I haven’t seen anyone recommend Infomaniak Mail. I think it’s great option. It’s €1.50/month for 5 mailboxes with unlimited storage. You can add multiple domains and mailbox aliases for free. (no limit on either as far as I can tell) You get calendar and contacts as well. They also offer entire office suite, but that’s going to cost more.
They offer pretty good webmail interface, that’s not just Roundcube or other OSS webmail solutions. (which are okay, but usually limited by the fact that it’s IMAP on the backend) They offer apps for mobile calendar/contact sync and they also have (quite new, but already very good IMO) email app. These are all open source. You obviously have IMAP, CalDAV and such if you want to use your own client.
It’s not some one man show provider, they are pretty big cloud provider in Switzerland. So you also get custommer support that from my experience is pretty fast to respond.
Thanks for this, actually first time I see this service mentioned anywhere.
I really like their embrace of open source. Seeing their email app on f-droid first is quite refreshing. And when they started developing it, I just subscribed to github issues with features I considered crucial for me so that I’d get notification once they were implemented.
How often do you get at least changelog with closed source apps? I’d have to check every couple months whether they implemented features I need had this not been developed in the open.
Try mxroute.com. Full price is already not bad, and they have ridiculously cheap promos around December.
I’ll second that. I’ve been using them for 4 or 5 years, and have been pleased.

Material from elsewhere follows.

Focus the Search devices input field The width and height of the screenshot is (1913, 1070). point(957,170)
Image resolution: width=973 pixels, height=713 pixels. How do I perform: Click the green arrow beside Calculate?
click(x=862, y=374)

There even was a day where there was an outage for my server, and they made it right by giving everyone credits roughly equal to 3 years of service or something. I thought that was overkill, and I guess they’ll take a loss on it, but… the instincts are nice. It seems like a place where it’s some dude taking care of servers, rather than a giant corporation who is more focused on extracting money than providing a great service for a reasonable cost.